Le Griot des Etats Unis d'Afrique
30 Septembre 2013
Aminata Traoré
de l’excision à l’insurrection
A l'occasion de la sortie de son roman "Le couteau brulant",
TV5-Monde a retracé le parcours de l'écrivain de Bouaké à Abidjan
"Son livre fait à peine 70 pages, mais il est en passe de
devenir un best-seller en Côte d’Ivoire. Sous le nom de plume
d’Hamitraoré, Aminata Traoré, 34 ans, raconte dans
« Le Couteau brûlant » (Frat-Mat Editions) son drame, son
excision : « Dans toute l’Afrique, des filles subissent ce
calvaire. Mais si des Etats comme le Burkina mènent des
campagnes pour éradiquer cette tradition barbare, ici,
une chape de plomb nous interdit d’en parler. » Hamitraoré
a décidé de briser la loi du silence : « Je suis la première
victime à témoigner. Beaucoup de femmes ont pris position
contre l’excision mais elles en parlaient sans l’avoir subie.

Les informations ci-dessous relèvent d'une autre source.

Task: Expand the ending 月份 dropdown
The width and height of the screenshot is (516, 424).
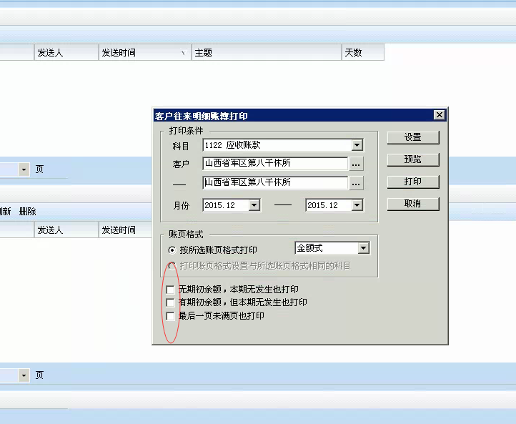Action: point(357,205)
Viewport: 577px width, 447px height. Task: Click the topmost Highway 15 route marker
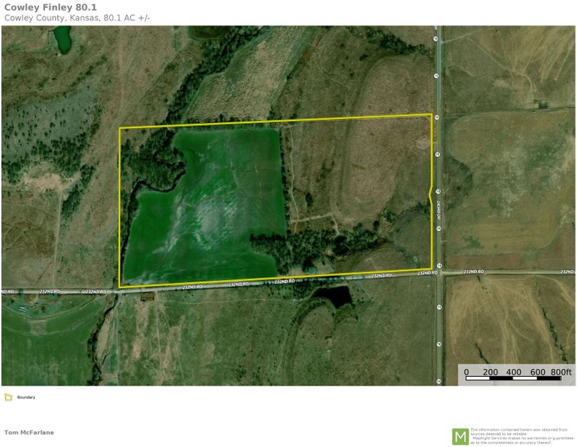tap(437, 39)
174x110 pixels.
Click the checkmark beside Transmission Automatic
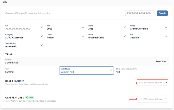pyautogui.click(x=42, y=45)

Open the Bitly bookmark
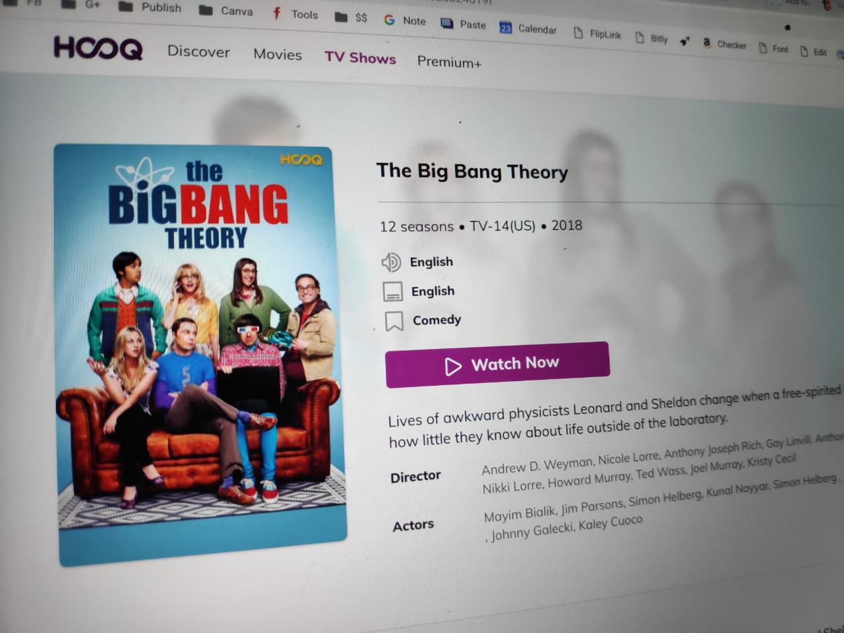[651, 38]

Quand j’ai adhéré à une association qui militait pour
l’éradication de cette pratique, j’ai découvert à ma grande
surprise que j’étais la seule à l’avoir vécue dans ma chair. »
Dans la province du Nord où elle grandit, la petite Aminata
a une passion pour les livres. Son père, fonctionnaire,
est un intellectuel opposé à l’excision. Un week-end, l’enfant
est envoyée chez sa grand-mère. Elle a 8 ans, elle en revient
excisée comme onze autres gamines. « Mon père n’a pas
adressé la parole à ma mère pendant un an. Aujourd’hui, la
loi condamne l’excision mais les coupables n’écopent que de
six mois avec sursis parce qu’elles sont âgées ! » Elle raconte
avec des mots crus le couteau, les infections, les kystes,
les douleurs pendant l’acte sexuel, la honte, les moqueries.
« On dit qu’une femme excisée est comme une bouteille de
champagne qui ne pétille plus. » 45 % des Ivoiriennes sont
encore excisées. « Je veux me battre à visage découvert. Avec
ma plaie béante pour que chacun la reçoive en pleine face. »
African Queens
Bravo Aminata ! et Félicitations!
Je suis fière d'être ton amie! Nous sommes avec toi!